7. A cable drum according to claim 1, wherein the adjustable inner wall part (11) has a plurality of adjusting rings (12) of different ring diameters forming cable contact surfaces for different winding layers.

8. The cable drum as set forth in claim 7, wherein the plurality of adjustment rings (12) are placed one inside the other and can be screwed with respect to each other by threads (20) formed in parting lines formed between the adjustment rings (12) and thereby axially adjustable.

9. Cable drum according to claim 7, wherein at least one adjusting ring (12) is screwable relative to the fixed flange plate part (13) by means of a thread (20) formed in a parting line between the adjusting ring (12) and the fixed flange plate part (13) and is thereby axially adjustable.

10. Cable drum according to claim 7, wherein the innermost and/or smallest adjusting ring is screwable relative to the fixed flange plate part (13) by means of a thread (20) formed in a parting line between the adjusting ring (12) and the fixed flange plate part (13) and is thereby axially adjustable.

11. Cable drum according to any one of claims 8-10, wherein clamping means (21) are provided for clamping and/or tightening the threads (20) between the adjusting rings (12) and/or between the adjusting rings (12) and the fixed flange plate part (13).

12. Cable drum according to claim 1, wherein the adjustable inner wall part (11) comprises a plurality of thrust pieces (25), the plurality of thrust pieces (25) being arranged at least one pitch circle (26) distributed in a circumferential direction around the longitudinal direction (5) of the drum.
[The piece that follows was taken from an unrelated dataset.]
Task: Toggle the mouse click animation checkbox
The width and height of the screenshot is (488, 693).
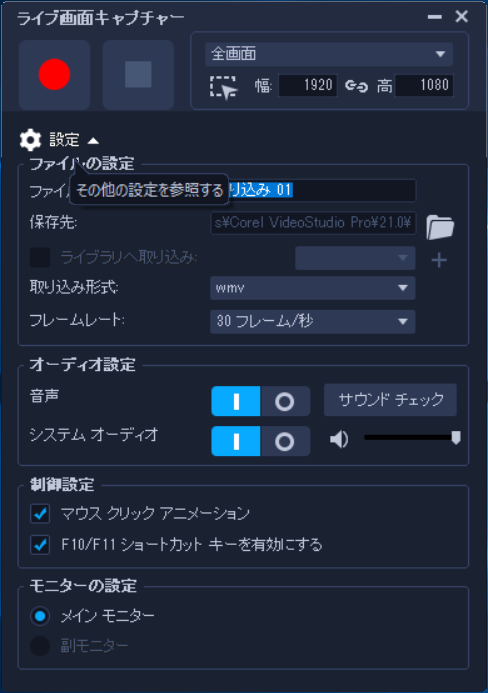Action: pos(40,514)
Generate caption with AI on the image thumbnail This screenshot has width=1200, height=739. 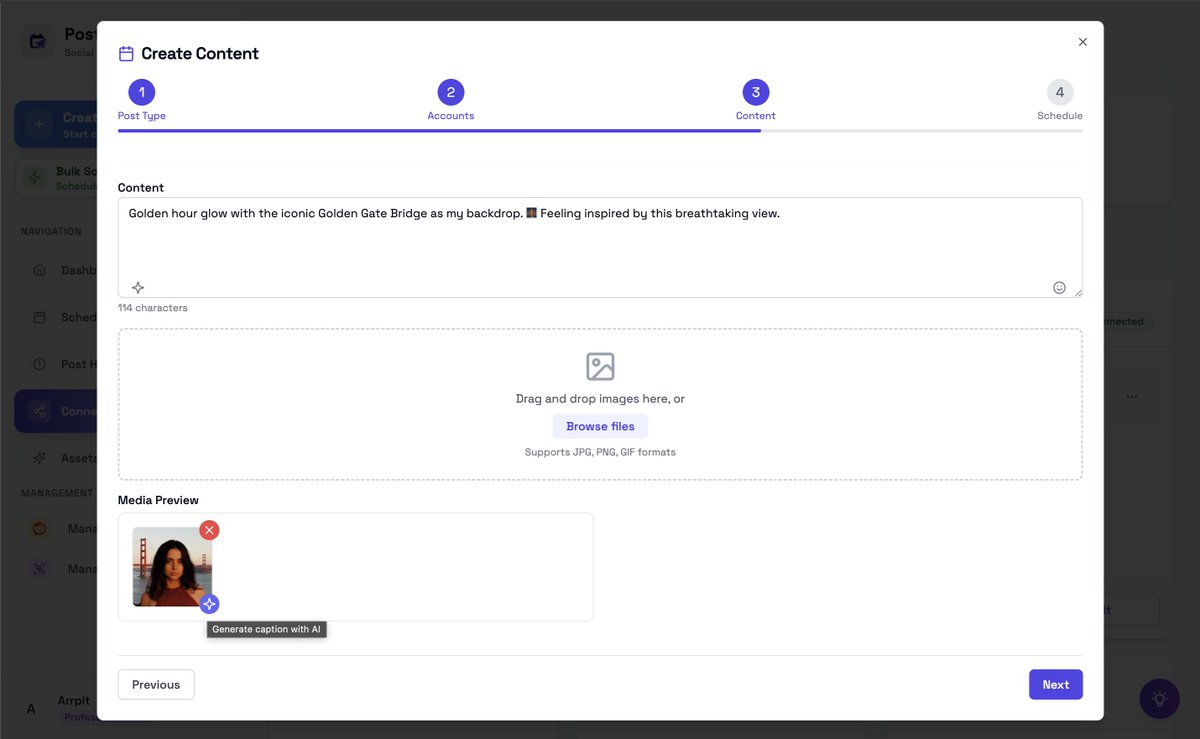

13. Cable drum according to claim 12, wherein more than 5 or more than 10 or more than 20 thrust pieces (25) are provided.
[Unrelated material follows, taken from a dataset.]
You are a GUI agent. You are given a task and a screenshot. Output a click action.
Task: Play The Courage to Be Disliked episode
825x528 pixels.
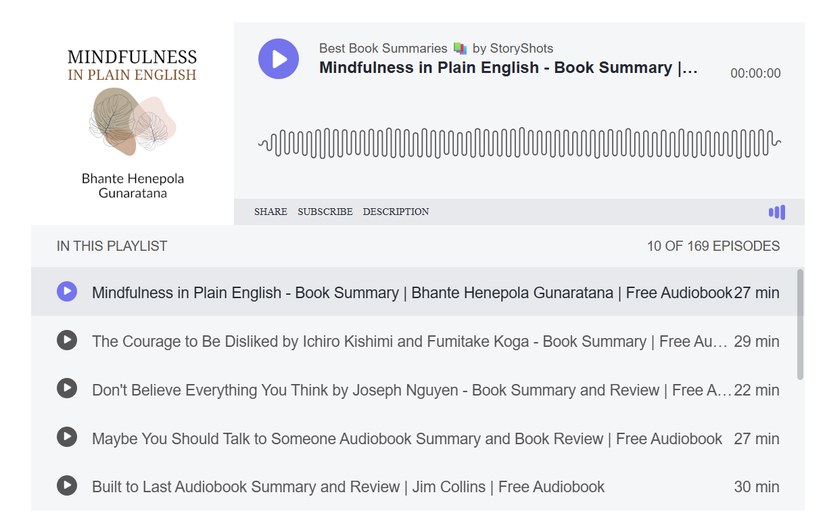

14. Cable drum according to claim 12 or 13, wherein the thrust pieces (25) are arranged respectively distributed over a plurality of pitch circles (26 a to 26 n) of different pitch circle diameters in circumferential direction, wherein at least 4 thrust pieces are provided on each pitch circle (26 a to 26 n).
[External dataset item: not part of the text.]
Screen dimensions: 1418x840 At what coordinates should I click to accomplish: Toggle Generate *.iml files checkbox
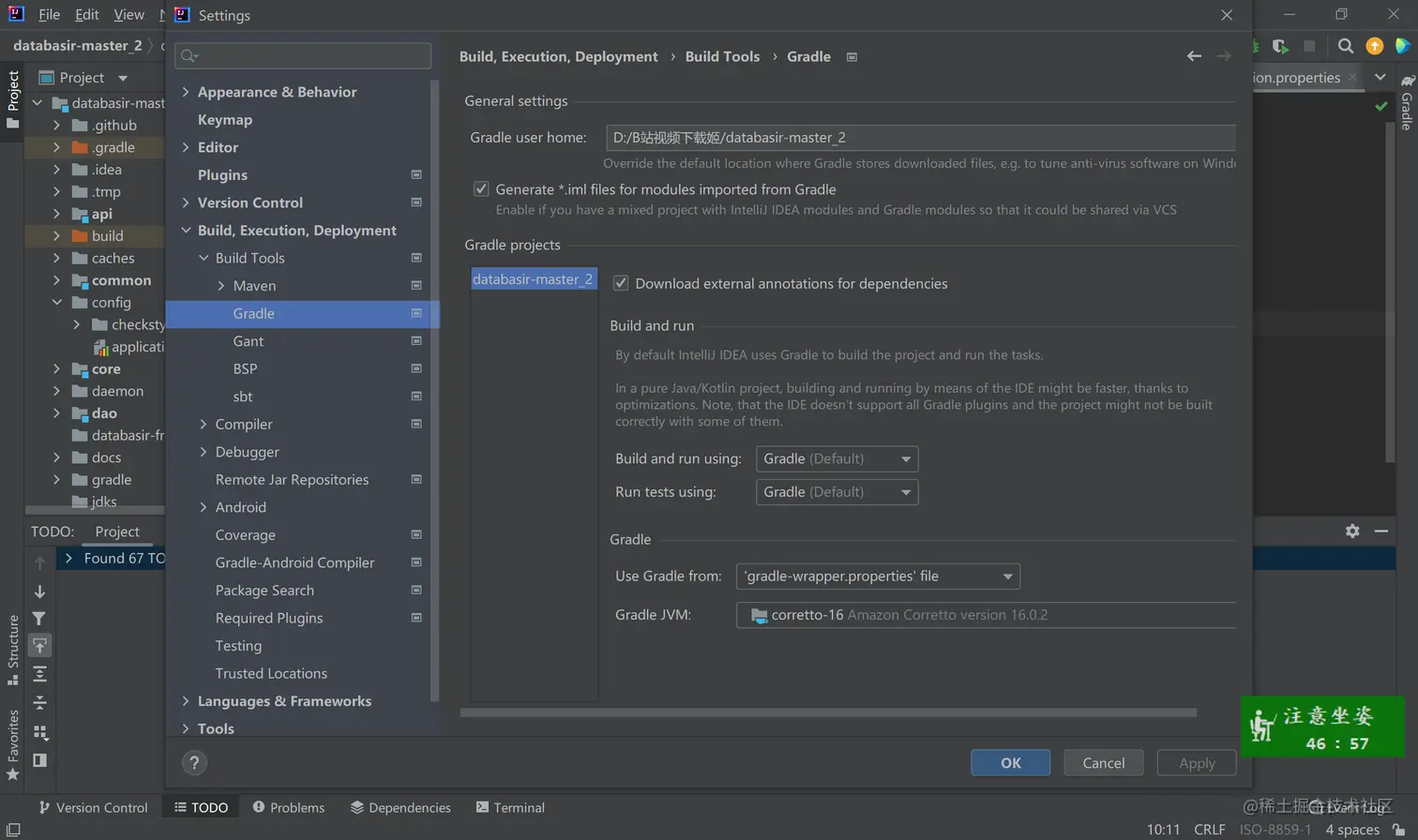tap(481, 189)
15. Cable drum according to claim 12 or 13, wherein the thrust pieces (25) are axially adjustable individually and/or independently of each other.

16. Cable drum according to claim 12 or 13, wherein the thrust pieces (25) each comprise a bolt (27) which is screwed into a flange plate part (13) surrounding the respective thrust piece (25) and carries a thrust head (28) which can be adjusted axially by screwing the bolt and which can be adjusted to protrude beyond the inner wall of the surrounding flange plate part to a different extent, wherein the thrust heads form a cable contact surface.

17. The cable drum according to claim 16, wherein the thrust head (28) is integrally formed on an end face of the bolt (27).

18. The cable drum as recited in claim 16, wherein the thrust head (28) is formed separately from the bolt (27) and is made of a softer material than the bolt (27).

19. Cable drum according to claim 12 or 13, wherein the thrust piece (25) is assigned clamping and/or holding means for fixing the thrust piece (25) in a desired axial position.

20. A cable winch with a cable drum (2) designed according to any one of the preceding claims.

21. A cable drive comprising a cable (10) and a cable winch (1) designed according to the preceding claim.